No le quiero poner ninguna presión al año 2024; de hecho, solo estoy a la expectativa de qué pasará en todos los aspectos posibles que puede abrazar nuestra convivencia social. Y esta se puede entender del alcance que se quiera. Sí que es cierto que me preocupa el Estado español, especialmente, el rebrote —de hecho rebrotes—, de violencia que se reflejan en las noticias de los medios de comunicación en diferentes ámbitos.

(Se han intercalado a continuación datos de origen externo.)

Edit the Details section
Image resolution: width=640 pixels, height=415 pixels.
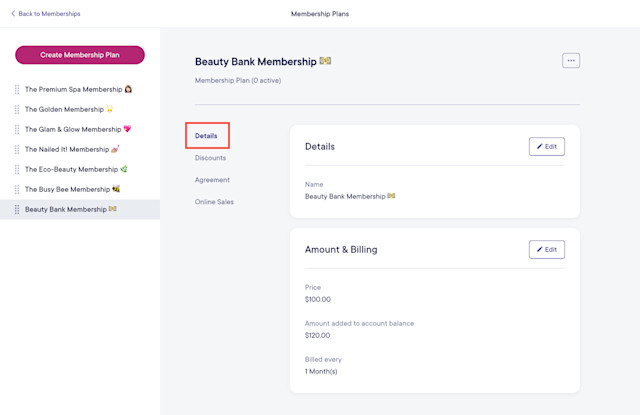coord(547,146)
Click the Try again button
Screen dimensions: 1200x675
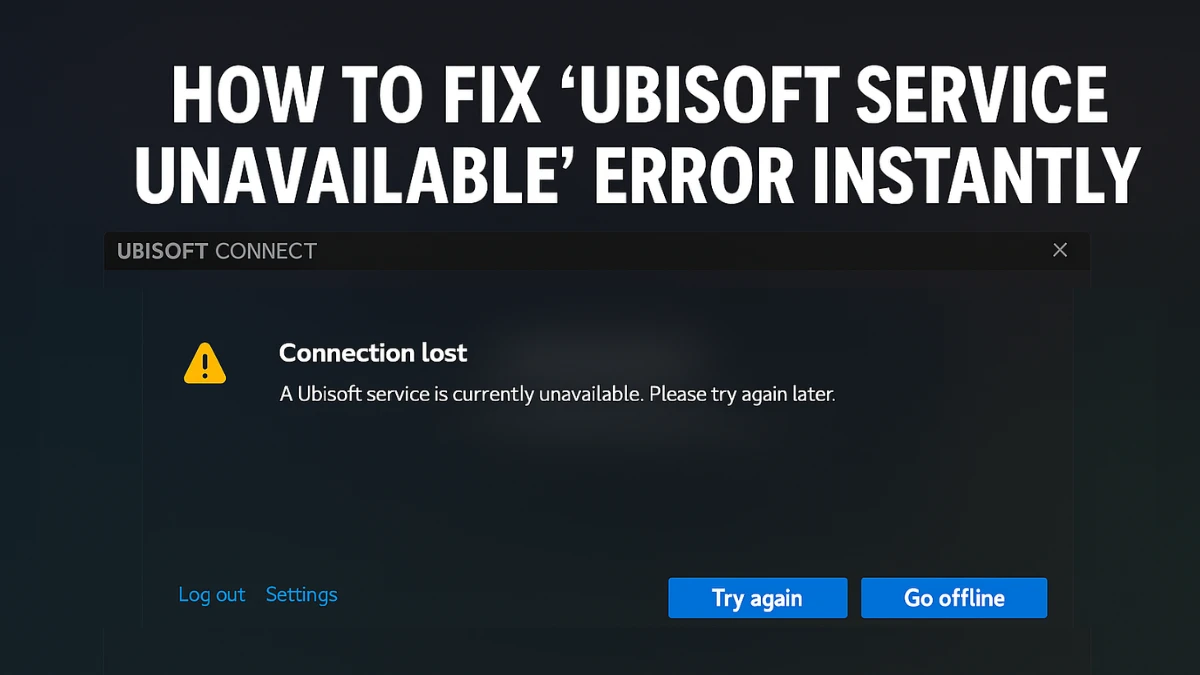(x=757, y=598)

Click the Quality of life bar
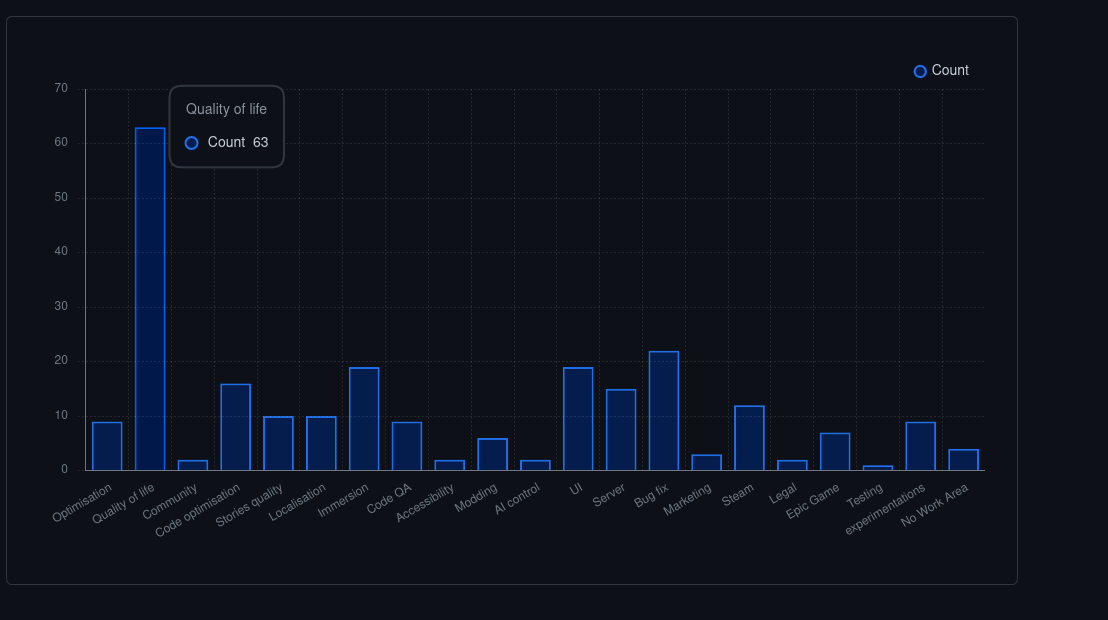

En el apartado de sucesos sin duda, de eso va la sección; pero en otros y más allá de la guerra —de hecho de las guerras que ahora mismo están vivas en el mundo, y significativamente en las que se intercambian disparos, que generan un contexto de tensión que rodea y deja huella en todo—, tenemos un nuevo panorama político nada halagador. Estaría bien que solo fuera un pequeño conato del 2023 que se haya extinguido con el mismo 2023, y no sea protagonista del 2024; cosa que se hace difícil de creer viendo las imágenes de las campanadas alternativas convocadas a Madrid.

Despropósitos de políticos iracundos siempre ha habido, pero últimamente lo que ha pasado en algunos plenos de ayuntamientos del Estado español me hacen pensar que hay un salto cualitativo que ha hecho pasar de la agresividad de la palabra, ya muy escalada de hace tiempo, a la de la acción material representada en algún tipo de golpe, empujón o lanzamiento de objetos, que es mucho más que peligrosa.

Para que un país sea democrático no solo tenemos que tener leyes democráticas; hace falta que la ciudadanía sea la primera garante de los valores democráticos

La violencia de todo tipo —repito que no tendríamos que pasar por alto la verbal— en política es la clara manifestación del fracaso de la posibilidad de entendimiento, del respecto a aquel o aquella que tiene ideas diferentes de las tuyas y sin el cual la democracia no es posible. Para que un país sea democrático no solo tenemos que tener leyes democráticas; hace falta que la ciudadanía sea la primera garante de los valores democráticos y eso necesita la más escrupulosa observación de este principio de respeto máximo en todas nuestras interacciones sociales, es decir, en las relaciones con los otros. De hecho, tendríamos que empezar por nosotros mismos y mismas.

Es, sin embargo, decisivo cómo nuestros y nuestras representantes se comportan —también todos los personajes significados de manera social— porque el efecto multiplicativo de este tipo de acciones puede ser tan goloso que nos podemos acostumbrar solo de verlas.